#### Fragmento proporcionado

"""

Quizás por la poca fortaleza de la ciudadanía y el abusivo uso del término «pueblo», potenciado y aprovechado al máximo en lo que va del tercer milenio, se le dio poca importancia a la construcción de la sociedad democrática y al fortalecimiento de las instituciones que la perfeccionan. Se priorizó el trabajo en equipo y se desestimó el desempeño individual. El colectivo que, oculta las fallas y la flojera de alguno, era bien ponderado y se cuestionaba el éxito particular, aunque todos sabían que en el equipo trabajaba uno o dos y los otros inventaban excusas para no hacer nada y al final todos obtenían la misma calificación. Pero esa primera aberración socialista de los pocos que trabajan para los demás no fue denunciada, “el pueblo unido, jamás será vencido”.

Cuando la democracia cumplió su primera década, una mayoría electoral, aunque fuera de apenas 30.000 votos, votó por el “cambio” que ofrecía Rafael Caldera, un líder que no era ajeno a nada de lo que ocurría en el país y quería cambiar. Firmante del Pacto de Puntofijo y participante de la Ancha Base y la Guanábana, como llamaban los pactos de gobierno, era tan responsable de lo que cuestionaba como los otros candidatos. Fue en esos años de pacificación, posterior a la derrota civil y militar de los grupos insurrectos alentados y financiados por Cuba, que se empezó a repetir que el modelo político “estaba agotado”, que había que ir hacia la “democracia verdadera”.

"""

#### Datos recopilados
"""

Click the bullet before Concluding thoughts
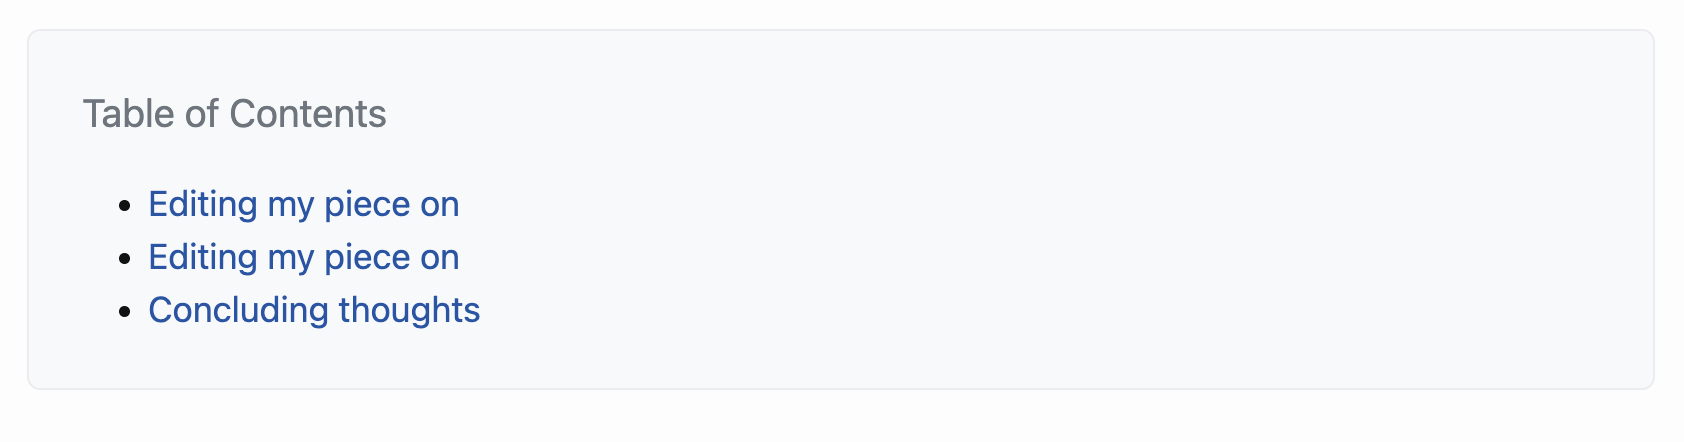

"""

#### El ejercicio
Responda estas preguntas con base en el fragmento proporcionado:
1. ¿Qué se priorizó y qué se desestimó, según el primer párrafo?
2. ¿De cuántos votos fue la mayoría electoral que votó por el "cambio" que ofrecía Rafael Caldera?
3. ¿Qué pacto firmó Rafael Caldera, según el segundo párrafo?

#### Respuesta a continuación
1. Se priorizó el trabajo en equipo y se desestimó el desempeño individual.
2. Fue de apenas 30.000 votos.
3. Firmó el Pacto de Puntofijo.